Santa Rosa program gives foster families ‘a safe space,’ free resources
When foster parents Katie Anderson and her partner got a call that they immediately would be receiving a set of siblings from another county, they assumed there would be just two. They were stunned to learn that five kids were on their way, each with serious mental, physical and emotional problems, any of which would challenge any parent.
The oldest had leukemia. The second oldest had an extremely rare genetic disorder. The middle kids struggled with deafness, autism and ADD. The youngest had severe behavioral, social and emotional problems because she had been molested from infancy by her mother’s boyfriend. She was 3.
It was an emergency placement and these extremely sick, needy and traumatized children were coming with only the clothes they were wearing.
It was 10 p.m. but Anderson, in desperation, knew she could call Dominique Soileau, a fellow foster parent who knew the ropes and what she needed. Soileau rushed over and helped Anderson figure out where everyone would sleep and by morning had a set of bunk beds delivered.
“She had toys for them to make them feel at home. She had food delivered to our house to help us out. It was just beyond what I expected,” Anderson said. “All I could do was cry because I was just so thankful I had someone like Dominique in my life who could help out and to be able to help out these kids and make them feel at home so quickly.”
Soileau and her friend Amanda Kitchens have been offering 911-style support to overwhelmed fellow foster parents for years. At the end of 2018, they decided it was time to formalize their efforts. They registered a web domain name, set up a Facebook page and opened Our Village Closet, a clearing house for resources desperately needed by foster parents who can’t possibly be prepared for the widely varying needs of the children who may be brought to them on very short notice.
“I had one with 30 minutes’ notice. I couldn’t accommodate that one,” lamented Soileau, who has adopted three of the children she fostered.
One challenge is simply the massive amount of supplies the average parent accumulates and takes for granted. But until last month, Our Village Closet was were a closet in name only.
For two and a half years, Soileau and Kitchens, who has adopted all four children she fostered, collected donations of all kinds and stashed them in whatever vacant place they could find — in the garage, a bedroom, storage lockers, a backyard treehouse, donated warehouse space. The pair, struggling to remember what was stored where, darted around the county, pulling together clothing, toys, baby gear, car seats and a multitude of other items for newborns to teens and delivered them to stressed foster parents scrambling to provide a welcoming home on the fly.
In June, however, after a stressful year of porch drops during COVID-19, Our Village Closet cut the ribbon on a permanent location, two floors of a vacant school space at St. Luke Lutheran Church on Mendocino Avenue in Santa Rosa.

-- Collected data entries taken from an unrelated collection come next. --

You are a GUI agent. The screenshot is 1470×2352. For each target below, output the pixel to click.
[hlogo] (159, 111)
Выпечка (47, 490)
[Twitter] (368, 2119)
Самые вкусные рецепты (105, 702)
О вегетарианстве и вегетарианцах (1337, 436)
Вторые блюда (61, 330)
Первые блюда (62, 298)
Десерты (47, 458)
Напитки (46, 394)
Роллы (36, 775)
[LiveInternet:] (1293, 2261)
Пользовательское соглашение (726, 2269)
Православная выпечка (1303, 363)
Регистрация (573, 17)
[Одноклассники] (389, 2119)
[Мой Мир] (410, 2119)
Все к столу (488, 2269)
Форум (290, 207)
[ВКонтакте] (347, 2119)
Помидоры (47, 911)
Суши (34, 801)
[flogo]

Here, care providers can shop and choose necessities themselves, from socks to strollers, with everything nice or new and neatly ordered. Upstairs is a cool space just for teens and young adults up to age 24 who are emerging from foster care and striking out on their own. It’s stocked with contemporary clothing, backpacks and other school gear, as well as basic household items. There is a resource space with books and materials to help foster parents with children who have special needs, a work/craft table and a zippered tent where children who need to withdraw can chill out.
Any foster parent, youth or child can take what they want, with no limits or conditions. It’s all free.
Our Village Closet also offers emotional support, peer counseling to other parents, advice and resources to help caregivers engulfed by the responsibility and complexity of caring for children with so many special needs and wounds. Kitchens and Soileau have been offering these resources ad hoc for years, but now a permanent home will allow them to create more formal programs.
For their volunteer efforts to provide desperately needed support for foster children and their families while also caring for their own, Soileau and Kitchens are being honored with this month’s North Bay Spirit Award. A joint project of The Press Democrat and Comcast, the Spirit Award puts a spotlight on individuals who go above and beyond to find creative ways to address unmet needs in the community, typically as volunteers.
“What Dominique and Amanda are doing is beyond just handing out clothes and cradles. They’re providing a safe space for these families to go,” said Anderson, who has adopted two foster kids and now volunteers at Our Village Closet. “They’re providing a support space and resources for these families, who are given what the county can give them, but it isn’t much, unfortunately.”